Le Mali est entré dans une nouvelle phase de son instabilité sécuritaire après les attaques coordonnées du 25 avril 2026, qui ont visé plusieurs positions militaires à travers le pays. Cette offensive d’envergure, attribuée à des groupes armés actifs dans le Sahel, a notamment coûté la vie au ministre de la Défense, le général Sadio Camara, figure clé du régime de transition.

Le président de la transition, le général Assimi Goïta, est réapparu publiquement ce mardi. Il s’est rendu au chevet des blessés ainsi qu’auprès de la famille du ministre défunt, marquant ainsi sa présence après plusieurs jours sans prise de parole officielle.

Selon plusieurs sources sécuritaires, l’opération aurait impliqué une coordination entre des groupes jihadistes affiliés au Groupe de soutien à l’islam et aux musulmans (GSIM) et des mouvements rebelles présents dans le nord du pays. L’ampleur et la simultanéité des attaques — de Bamako à Kidal, en passant par Kati, Gao ou encore Sévaré — témoignent d’une montée en puissance des capacités opérationnelles de ces groupes.

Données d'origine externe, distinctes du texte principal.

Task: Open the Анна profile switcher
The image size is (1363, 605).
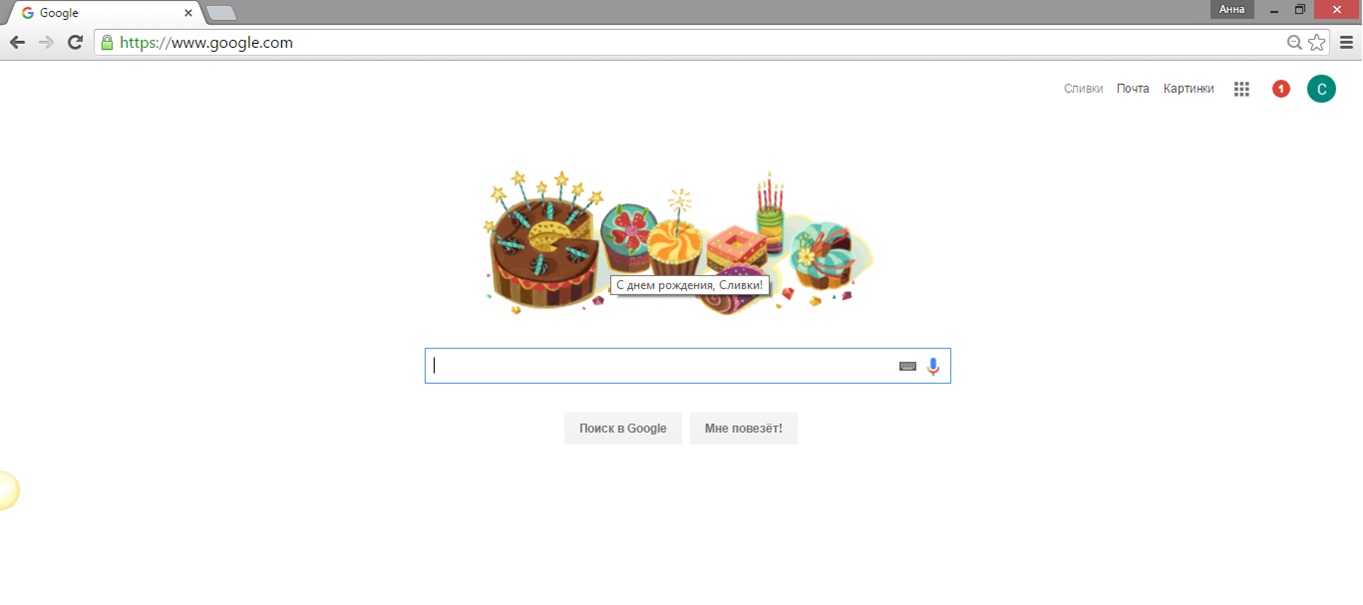Action: 1232,9
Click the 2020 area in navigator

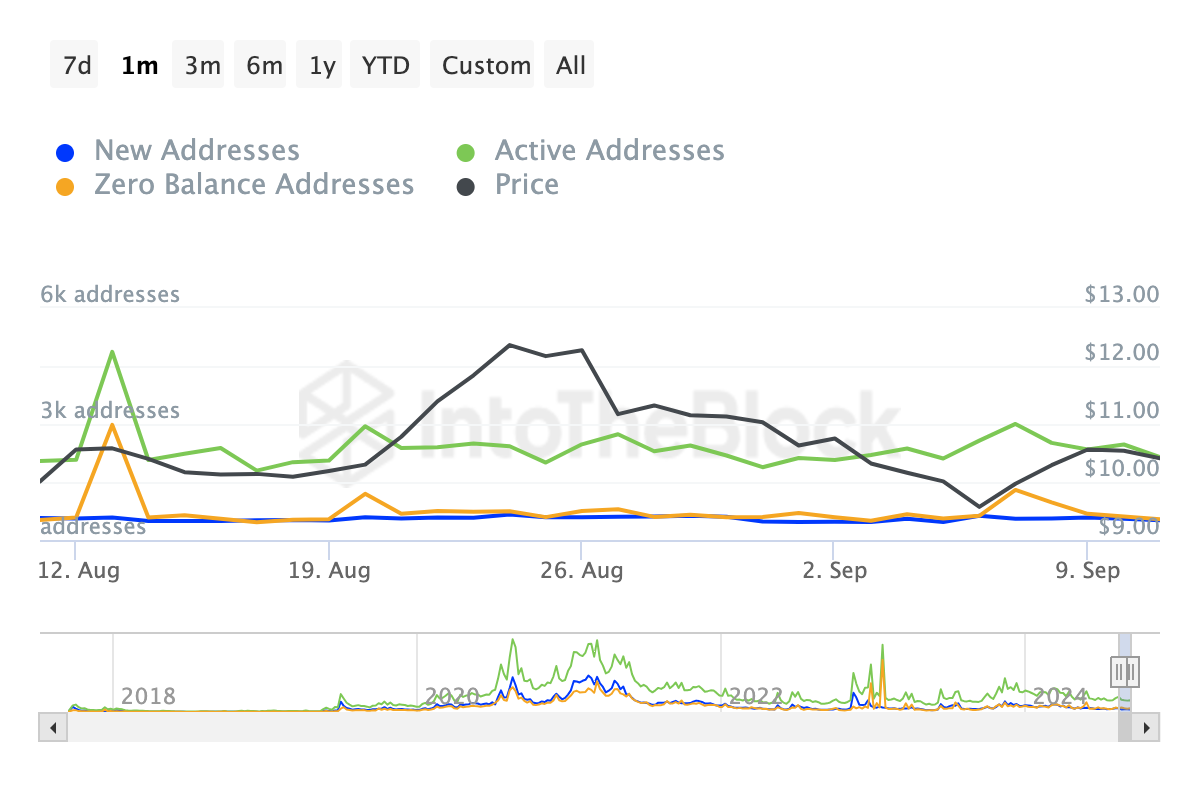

Parmi les noms qui circulent, celui de Iyad Ag Ghali, chef du GSIM, revient avec insistance. Considéré comme l’une des figures les plus influentes du jihadisme sahélien, il aurait joué un rôle central dans la planification de cette offensive, selon des informations qui restent toutefois difficiles à confirmer de manière indépendante.

Face à cette situation, le pouvoir de transition se retrouve confronté à un défi sécuritaire majeur. Si les autorités assurent que la situation est désormais « sous contrôle », ces attaques mettent en lumière les limites du dispositif sécuritaire, malgré les efforts engagés ces dernières années pour renforcer les capacités militaires du pays.

La mort de Sadio Camara constitue un coup dur pour l’appareil sécuritaire malien. Architecte de la stratégie militaire depuis les coups d’État de 2020 et 2021, il incarnait une ligne de fermeté face aux groupes armés et un repositionnement des alliances, notamment avec de nouveaux partenaires internationaux.

Sur le terrain, certaines zones du nord, notamment Kidal, restent particulièrement sensibles. Ville stratégique et symbole des rébellions touarègues, elle cristallise depuis des décennies les tensions entre l’État central et les groupes armés locaux. Des informations non vérifiées évoquent une évolution du contrôle de certaines positions dans cette région, sans confirmation officielle à ce stade.

Cette offensive rappelle, pour certains observateurs, la crise de 2012, lorsque des groupes jihadistes avaient pris le contrôle de vastes portions du territoire malien. Toutefois, le contexte actuel diffère, marqué par une recomposition des alliances, une fragmentation des acteurs armés et une régionalisation accrue des enjeux sécuritaires.

Au-delà de l’aspect militaire, ces attaques posent la question de la capacité de résilience de l’État malien face à une menace désormais diffuse et persistante. Dans ce face-à-face qui semble se durcir entre Iyad Ag Ghali et Assimi Goïta, l’incertitude demeure. Les prochains jours seront déterminants pour évaluer la capacité du pouvoir à contenir la menace et à éviter une nouvelle dégradation de la situation sécuritaire.